The Mount Kisco Village Board is joining the debate on the controversial campaign finance ruling by the U.S. Supreme Court two years ago.

Trustees voted unanimously on April 23 to draft a resolution in support of a constitutional amendment to overturn the ruling.

The high court’s 5-4 decision in Citizens United versus the Federal Election Commission in 2010 concluded there could be no limits on independent political campaign donations by corporations and unions.

Village resident Jane Pendergast, a member of the MoveOn.org Northern Westchester Council, an arm of the liberal advocacy group, said nearly 200 municipalities and state legislatures across the nation have approved resolutions opposing the Citizens United ruling.

Pendergast said her organization wanted the board to back a resolution that included two main points–that corporations are not people and that money is not speech and can be regulated.
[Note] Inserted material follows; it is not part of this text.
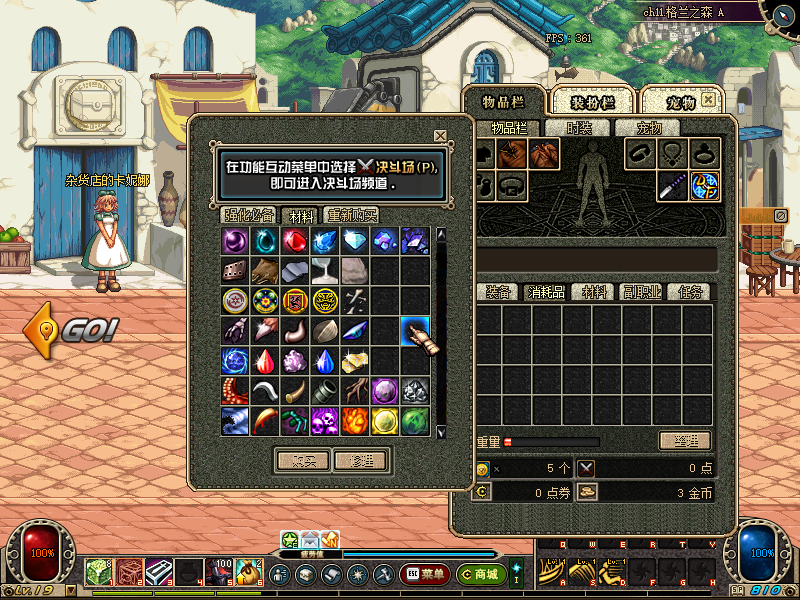Select the red ruby gem in shop
This screenshot has width=800, height=600.
click(x=295, y=241)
“These two points address recent anti-democratic changes in this country’s history of generally supporting democratic limitations on election financing and transparency of funding sources,” Pendergast said. “These changes have produced an atmosphere of often irresponsible, untruthful advertisements that control the election discourse and drown out responsible sources of information about the candidates. We believe that the infusion of massive amounts of money, made possible by the Citizens United decision, has distorted the election process and also has the capability of influencing all aspects and levels of government in an undemocratic way.”
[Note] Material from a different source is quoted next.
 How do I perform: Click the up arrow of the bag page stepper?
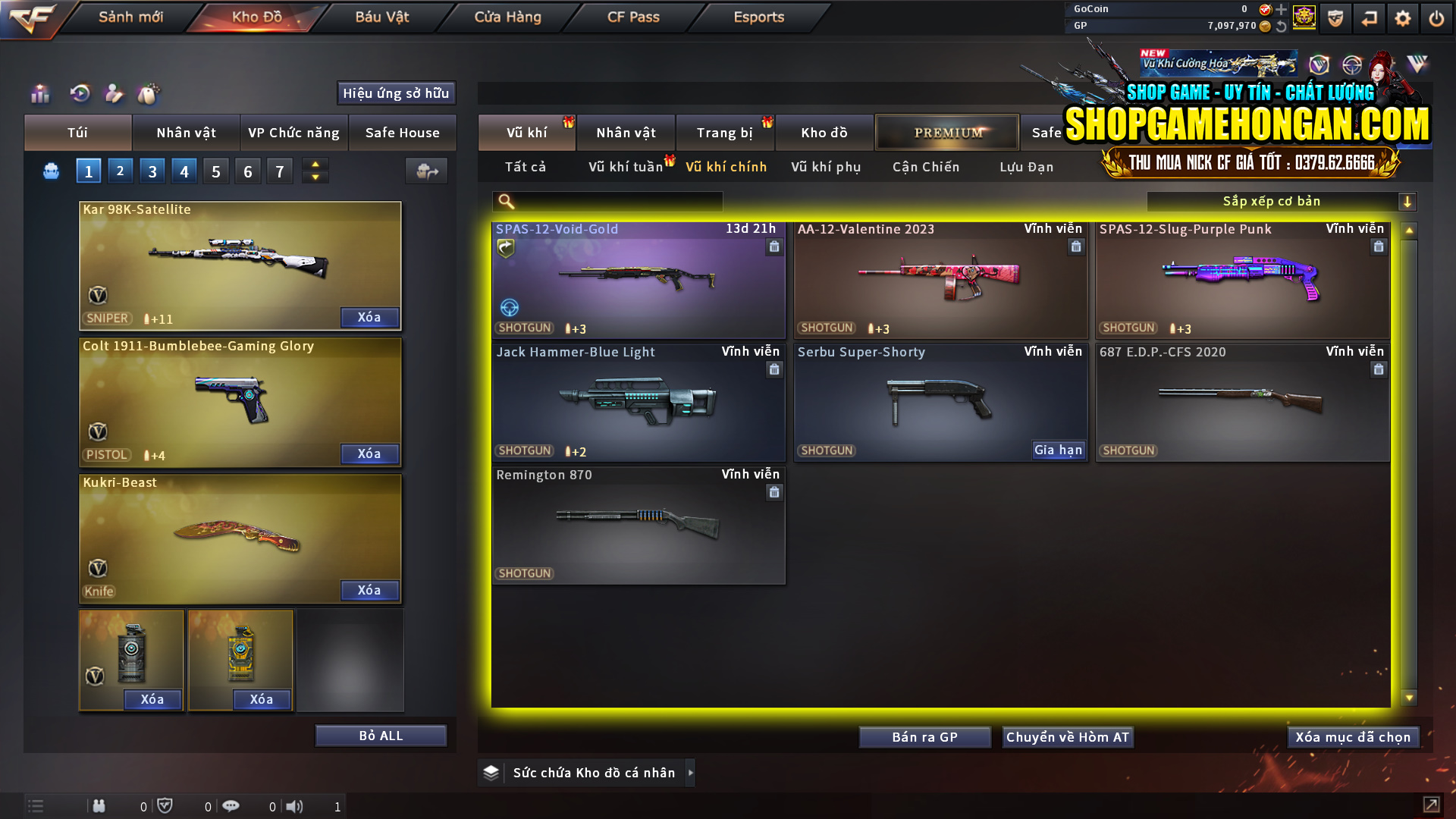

Pendergast provided the board with sample resolutions previously approved by other local and state governments and said it was important for officials to take a stand. Constitutional amendments have been spawned by local communities, which moves the nation forward leading to a more effective democracy, she said.

Board members appeared supportive of passing a resolution supporting a constitutional amendment. Mayor Michael Cindrich said he applauded Pendergast for bringing her initiative to local governments, which have been in the forefront of social change throughout American history.

For the constitution to be amended, at least two-thirds of the U.S. Senate and House of Representatives must each vote in favor followed by ratification by three-quarters of all state legislatures. An amendment could also be approved in a convention called for by two-thirds of the states.